▶ _Page_:
☆ ☆ ☆ ☆ ☆ ☆ ☆

Optimized Recognition Algorithm for Remotely Sensed Sea Ice in Polar Ship Path Planning

by Li Zhou, Runxin Xu, Jiayi Bian, Shifeng Ding, Sen Han and Roger Skjetne

Remote Sens. 2025, 17(19), 3359; https://doi.org/10.3390/rs17193359 (registering DOI) - 4 Oct 2025

Abstract

Collisions between ships and sea ice pose a significant threat to maritime safety, making it essential to detect sea ice and perform safety-oriented path planning for polar navigation. This paper utilizes an optimized You Only Look Once version 5 (YOLOv5) model, designated as [...] Read more.

☆ ☆ ☆ ☆ ☆ ☆ ☆

▶ _Material provided_:
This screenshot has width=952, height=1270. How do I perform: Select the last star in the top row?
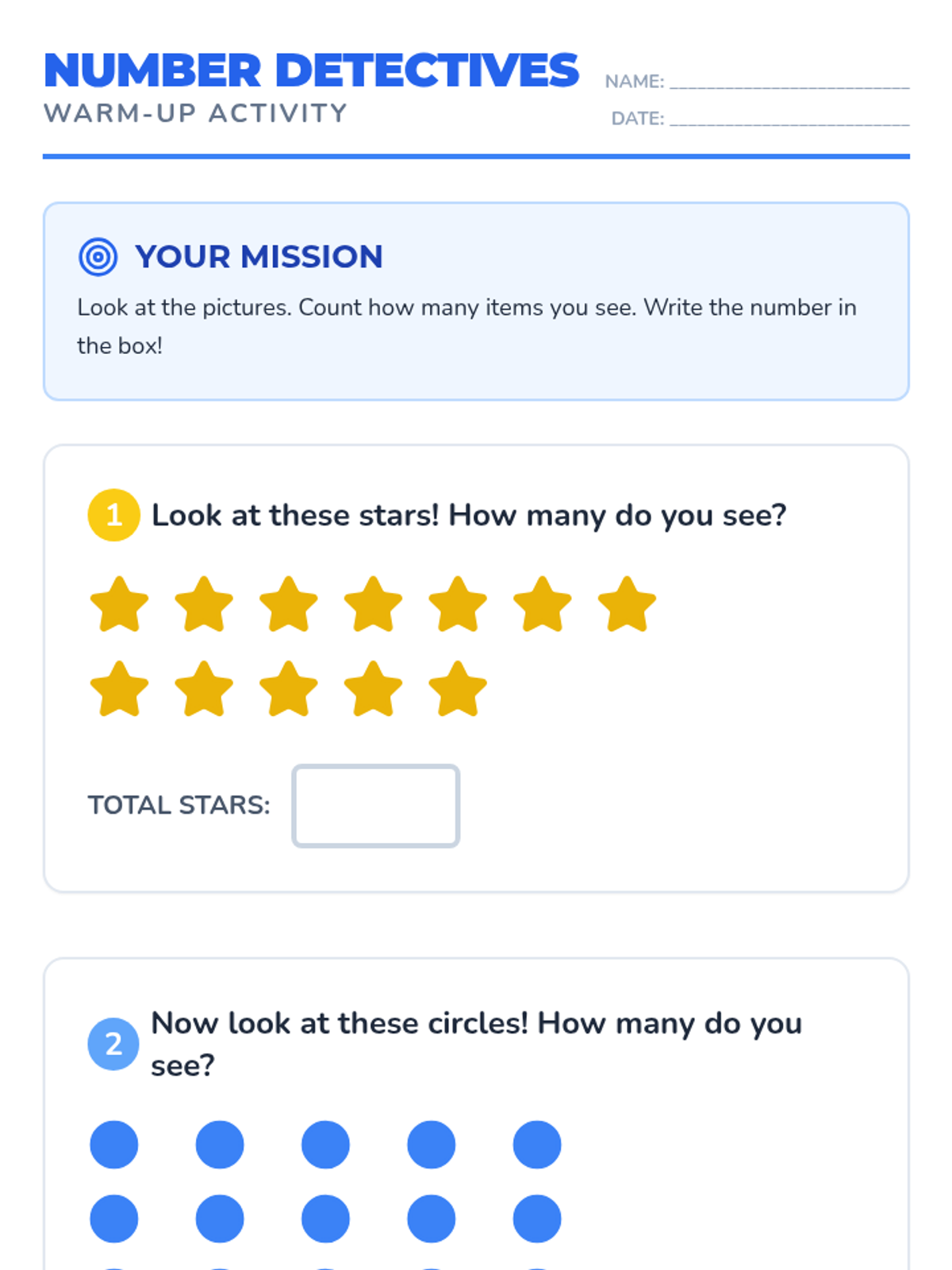tap(627, 605)
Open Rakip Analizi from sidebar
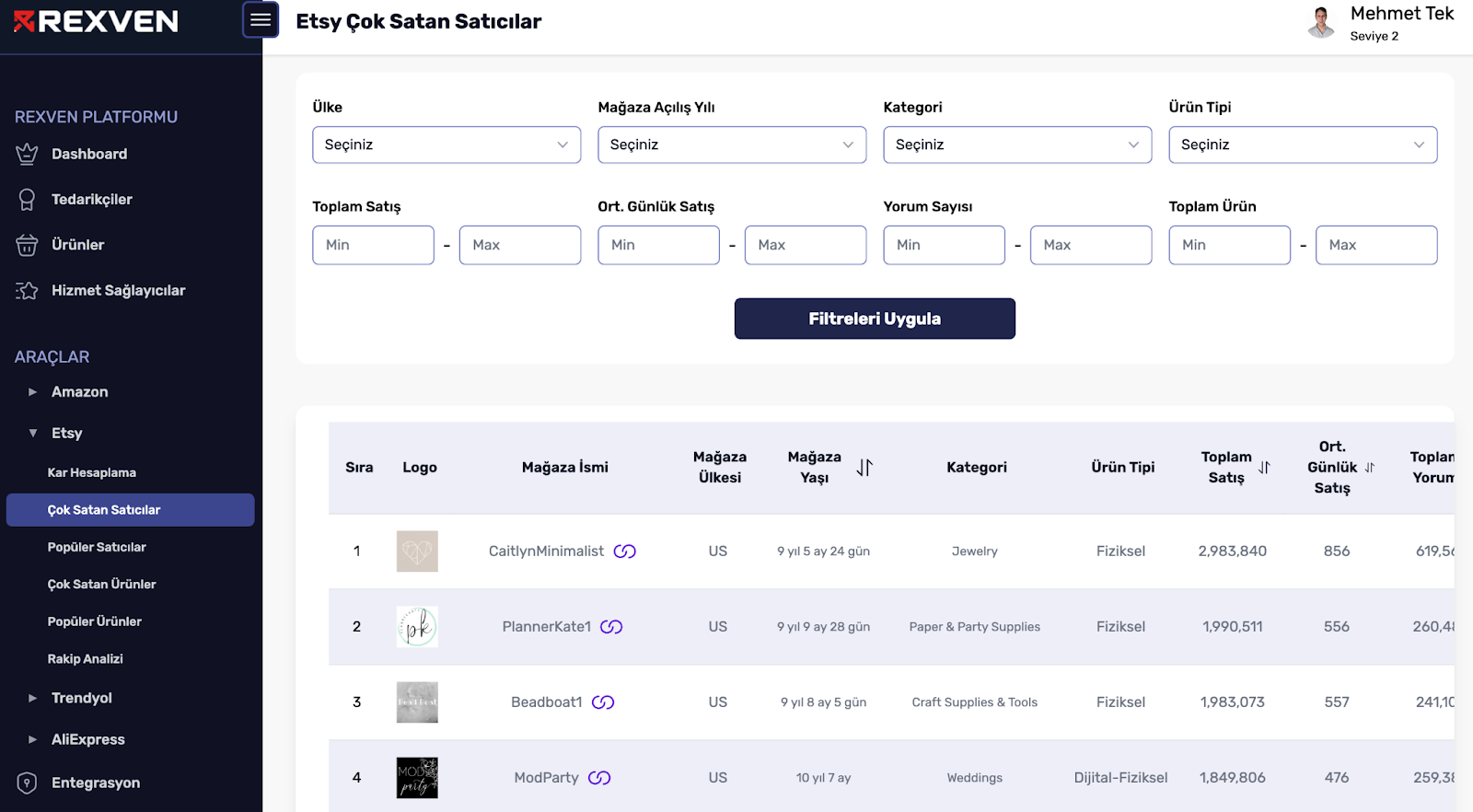1473x812 pixels. click(x=86, y=659)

☆ ☆ ☆ ☆ ☆ ☆ ☆

▶ _List of tasks_:
a) Answer these questions about the sea ice article.
(i) What date appears in the citation line?
(ii) According to the abstract, what do collisions between ships and sea ice pose a significant threat to?
(iii) Which version of the You Only Look Once model does the paper use?
b) In the sea ice article, rewrite the line beginning "Remote Sens. 2025" as a short list of its details.

▶ _Task results_:
a)
(i) 4 Oct 2025
(ii) Maritime safety
(iii) Version 5 (YOLOv5), in an optimized form

b)
- Journal: Remote Sens.
- Year: 2025
- Volume and issue: 17(19)
- Article number: 3359
- DOI: https://doi.org/10.3390/rs17193359 (registering)
- Date: 4 Oct 2025